*PROBLEM DETAILS*
Gather every line of the listing below that contains the string "height", copying each line in full. Case matters.

*SUPPLIED DATA*

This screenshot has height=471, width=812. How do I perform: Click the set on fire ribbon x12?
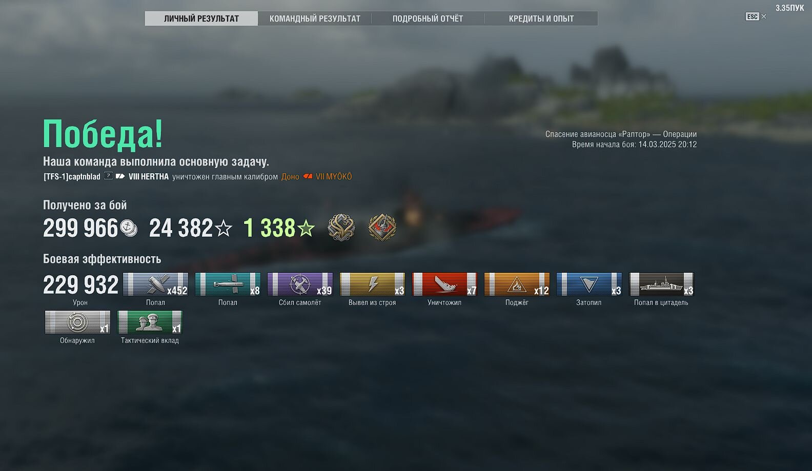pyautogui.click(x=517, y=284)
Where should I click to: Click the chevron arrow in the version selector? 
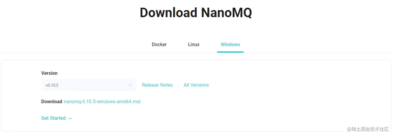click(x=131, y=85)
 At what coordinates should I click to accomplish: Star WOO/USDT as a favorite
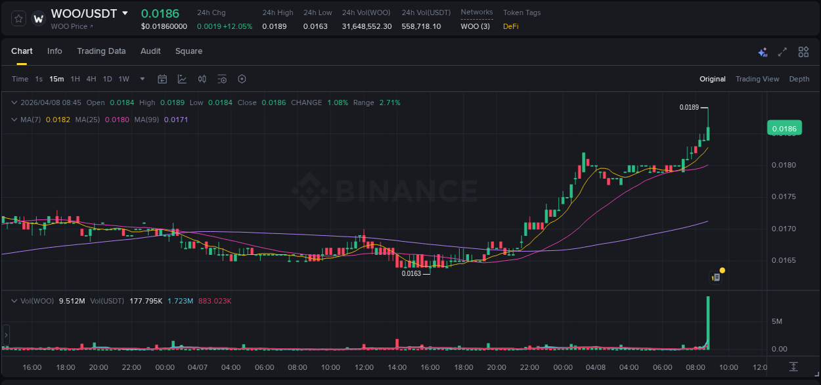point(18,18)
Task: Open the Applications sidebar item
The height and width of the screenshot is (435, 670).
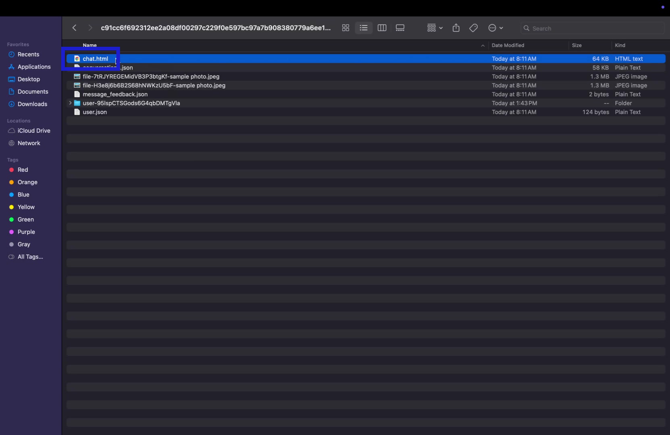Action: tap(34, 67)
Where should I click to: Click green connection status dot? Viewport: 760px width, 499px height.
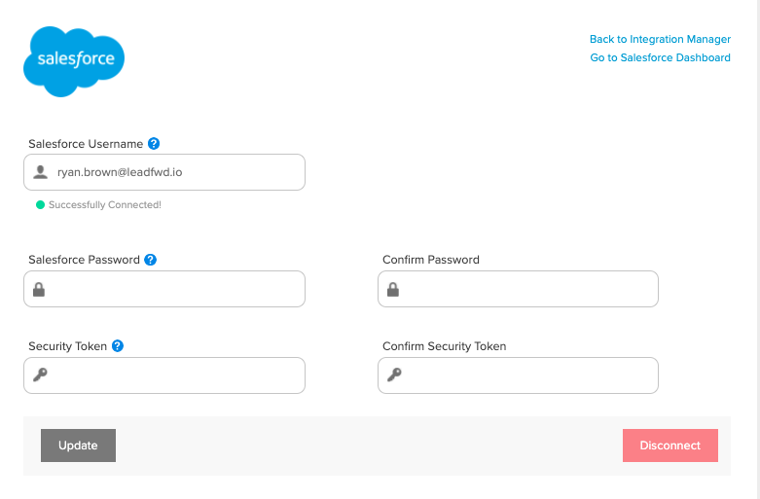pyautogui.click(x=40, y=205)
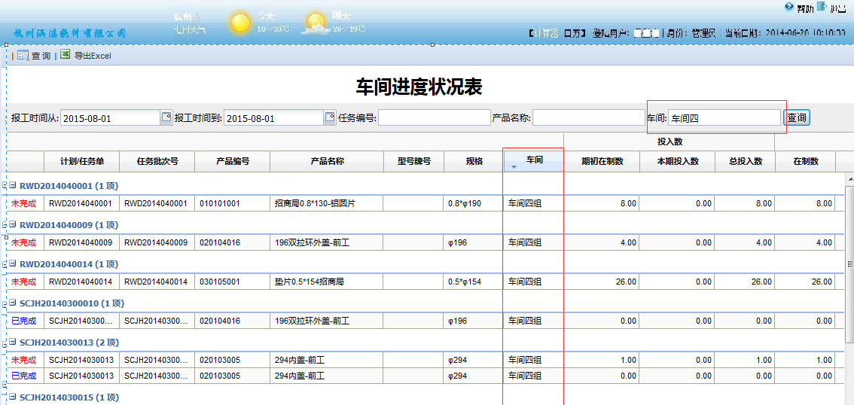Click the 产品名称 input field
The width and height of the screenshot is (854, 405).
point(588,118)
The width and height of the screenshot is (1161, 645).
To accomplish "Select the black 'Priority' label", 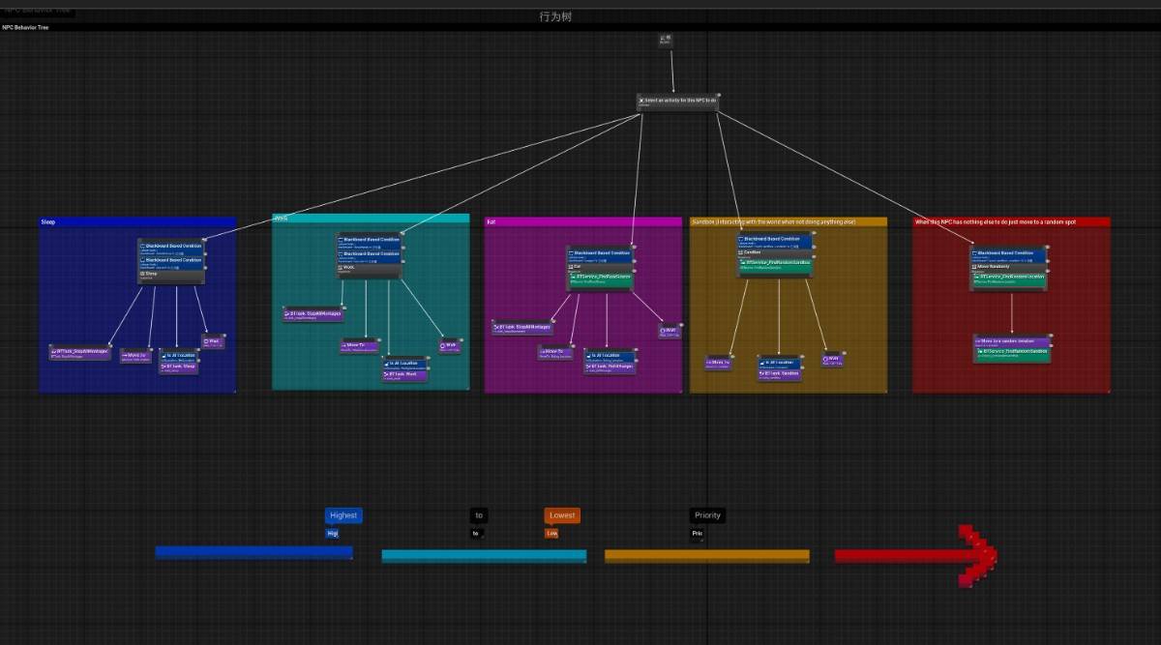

*RIGHT ANSWER*
This screenshot has height=471, width=812. How do I perform: Click the set on fire ribbon x12?
The height and width of the screenshot is (435, 670).
Where should I click to: Click green connection status dot? Viewport: 760px width, 499px height.
The width and height of the screenshot is (854, 405).
The width and height of the screenshot is (1161, 645).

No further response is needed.